Edward Denny Day (1801 - 6 May 1876) was an Irish-Australian police magistrate famous for arresting the perpetrators of the Myall Creek Massacre and capturing the bushranger Edward Davis.

== Early life ==
Denny Day, as he was known, was born in Tralee, Country Kerry, Ireland in 1801. In 1820 he joined the 46th Regiment. In 1833 he became a lieutenant in the 62nd Regiment. He served some time in India until 1834 when he resigned due to ill health.

== Duties of police magistrate ==
In 1835 he arrived in Sydney to work as clerk to the Executive Council. He worked in the office of the Colonial Secretary Alexander Macleay. In January 1836 he became the magistrate for the Vale of Clywdd. In January 1837 he served as magistrate in Maitland. In June 1838 he organised mounted police to arrest the 11 of 12 men responsible for the Myall Creek Massacre In 1840 he organised the capture of bushranger Edward Davis. He arranged the capture of two other bushrangers Davidson and Smith. Between 1841 and 1842 he became the commissioner for the Court of Requests in Maitland mainly working on insolvent estates. In September he announced to the community that he was replacing Captain Inness as superintendent of Sydney Police. On 1 January 1851 he was appointed the provincial inspector of police for the northern district of Sydney. In 1853 he was stipendiary magistrate in Port Macquarie. Between 1858 until illness and attacks of paralysis in 1869 forced his retirement as magistrate in Maitland.

BRIEF 1:
In the Edward Denny Day passage, which regiment did Day join as a lieutenant in 1833?
BRIEF 2:
Continue the Edward Denny Day passage with the paragraph that would come after its final sentence.
The listing is separate material and has no connection to the Edward Denny Day passage.

DATA PROVIDED:
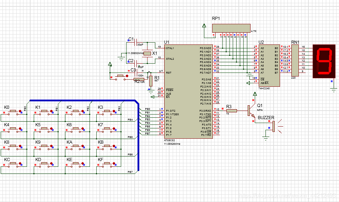The width and height of the screenshot is (339, 202).
Task: Click the AT89C52 microcontroller U1 body
Action: [188, 91]
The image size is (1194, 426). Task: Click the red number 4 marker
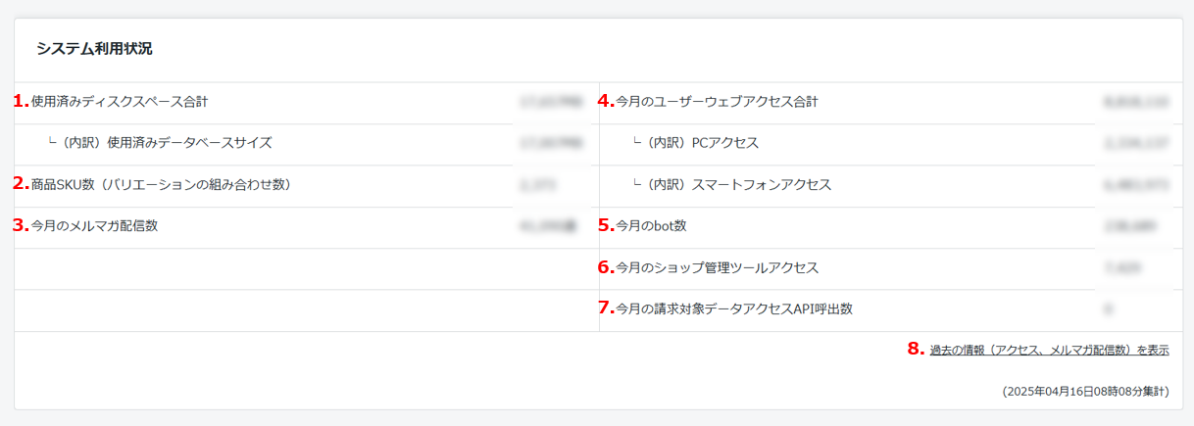(x=606, y=100)
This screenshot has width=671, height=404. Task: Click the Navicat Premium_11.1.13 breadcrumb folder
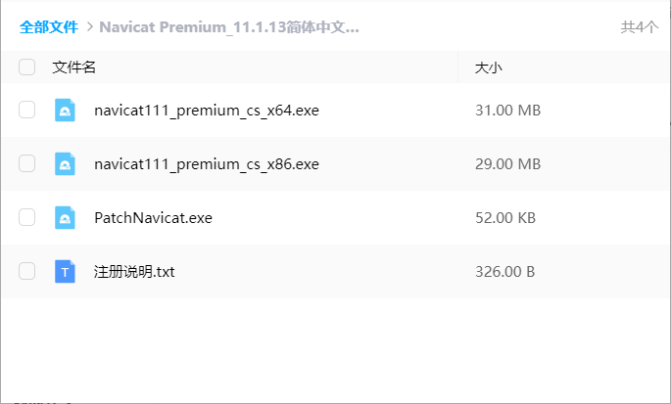click(229, 27)
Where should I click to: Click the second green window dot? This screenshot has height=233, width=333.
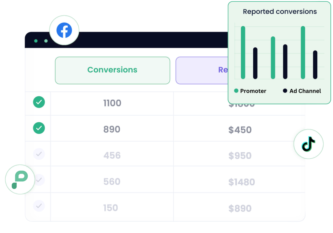[x=46, y=41]
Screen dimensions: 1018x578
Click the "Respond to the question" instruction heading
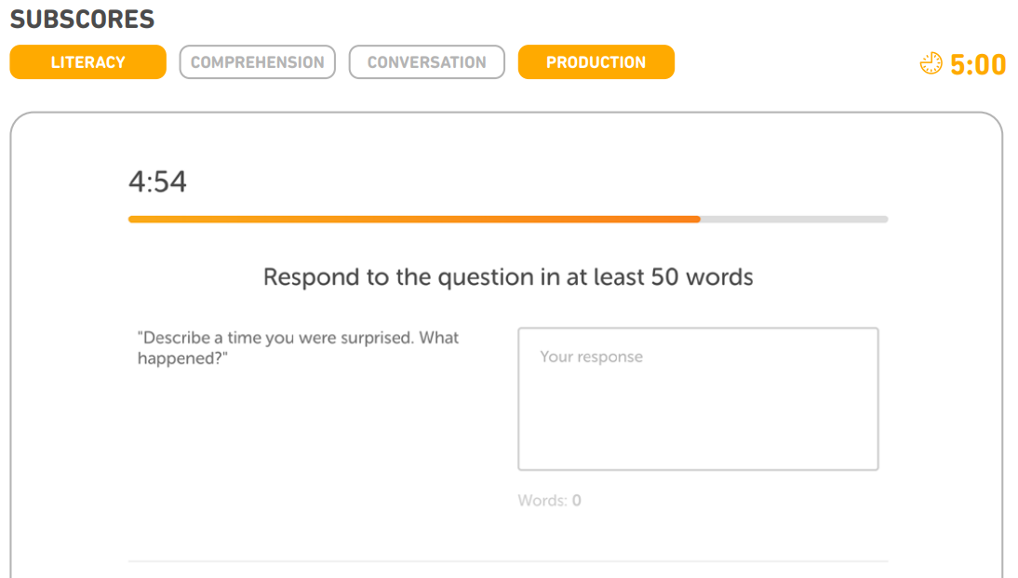tap(508, 277)
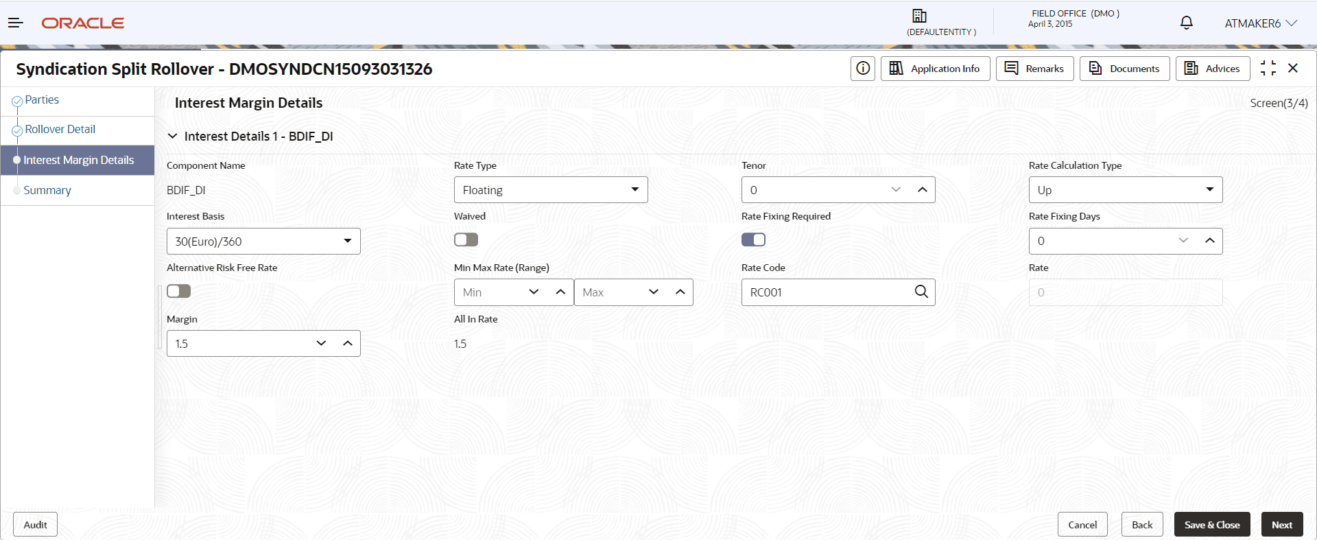The height and width of the screenshot is (540, 1317).
Task: Collapse the Interest Details 1 section
Action: 173,137
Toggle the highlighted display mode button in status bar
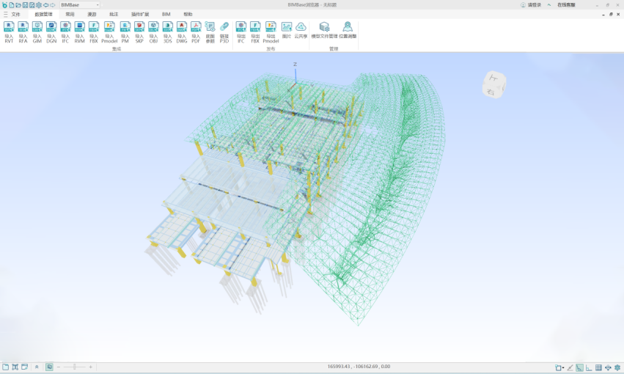624x374 pixels. coord(49,367)
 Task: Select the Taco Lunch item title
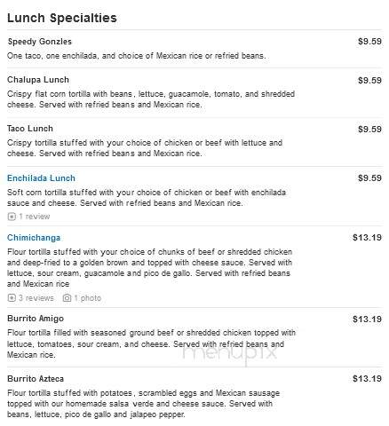[x=30, y=129]
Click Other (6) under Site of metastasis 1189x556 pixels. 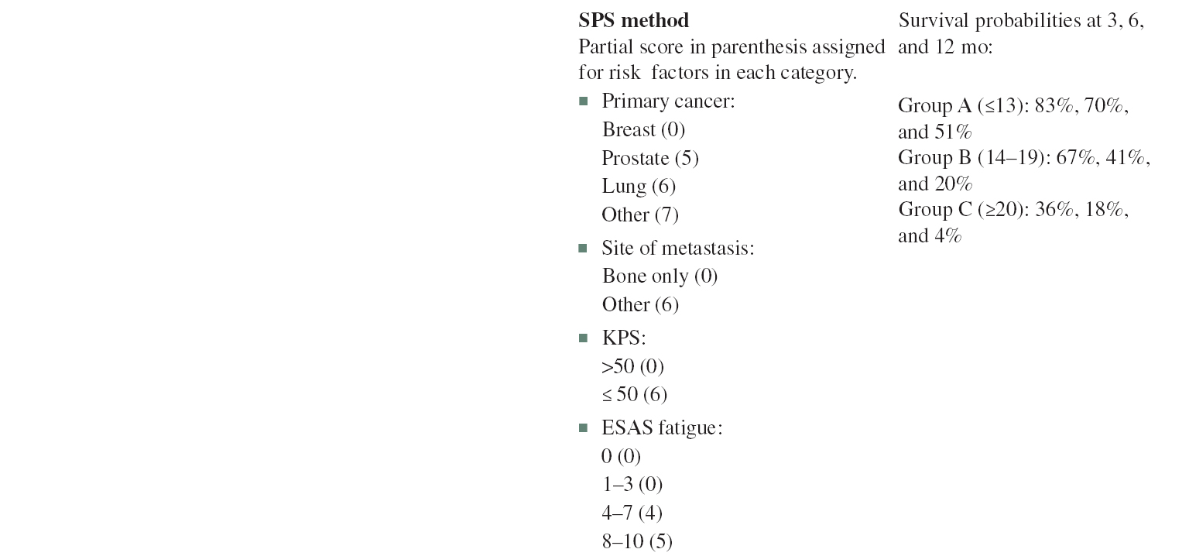[x=640, y=305]
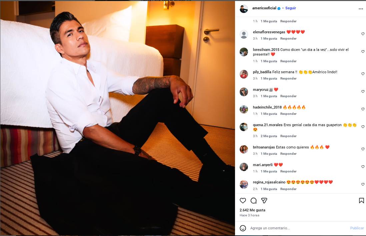Share the post via paper plane icon
Screen dimensions: 366x236
264,200
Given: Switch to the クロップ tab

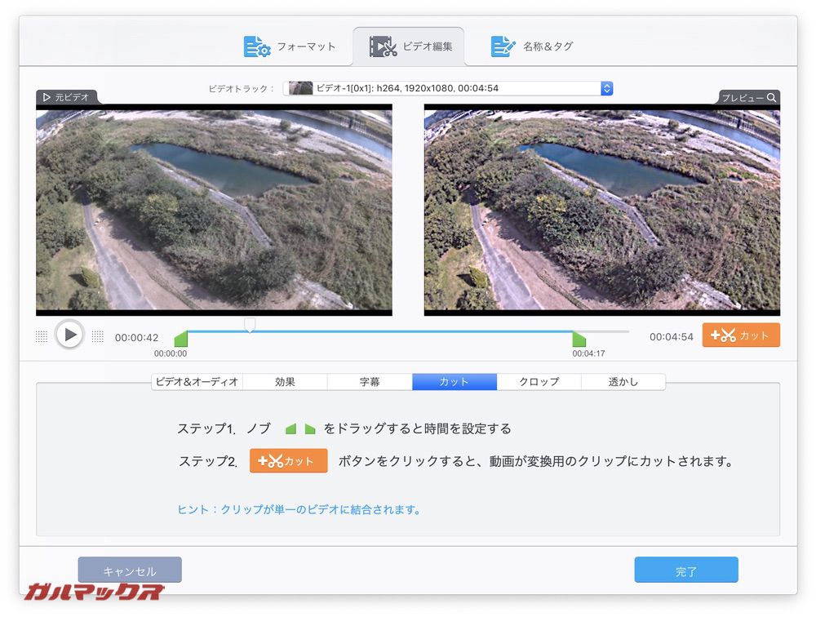Looking at the screenshot, I should coord(539,381).
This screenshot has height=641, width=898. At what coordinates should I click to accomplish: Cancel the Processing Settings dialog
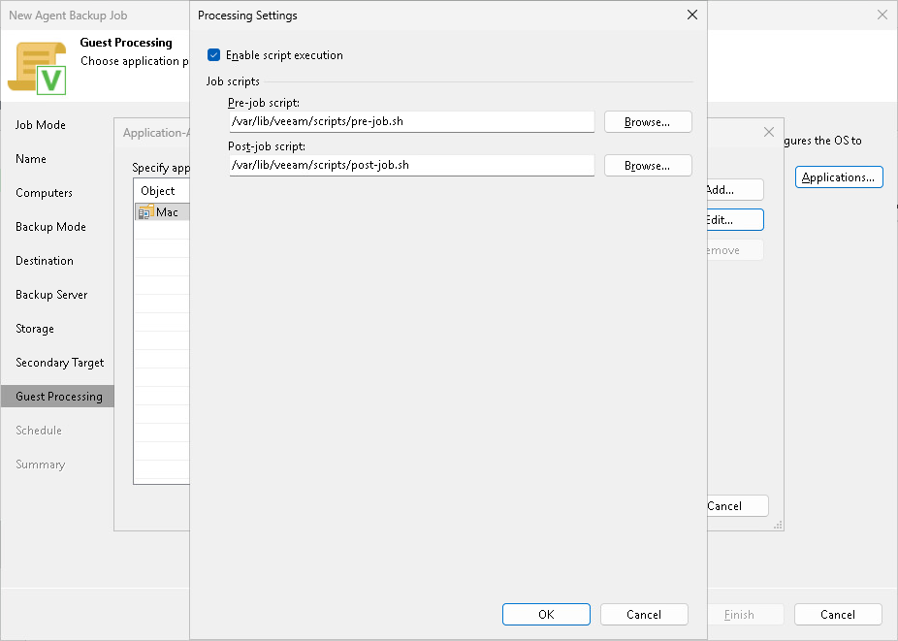[x=644, y=614]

FINAL ANSWER 1:
The 62nd Regiment.

FINAL ANSWER 2:
== Personal life ==
In 1836 he married Margaret the daughter of postmaster-general James Raymond. The couple had eleven children together. After the capture of Davis the residents of Scone presented him with a plate for his services. He was a foundation member of the Australian Immigration Association and was elected chairman of the Maitland branch On 16 February 1844 he laid the foundation stone for the new gaol at East Maitland. In January 1846 he laid the foundation of a new hospital at Maitland. He was unsuccessful as a businessman and his estate was sequestrated in 1848. He died on 6 May 1876. He is buried at St Peter's Burial Ground, East Maitland. At St Peter's Church, Maitland there is a stained glass window dating back to 1887 with the inscription: "To the Glory of God and in memory of Edward Denny Day of the 62nd Regiment who fell asleep 6 May 1876."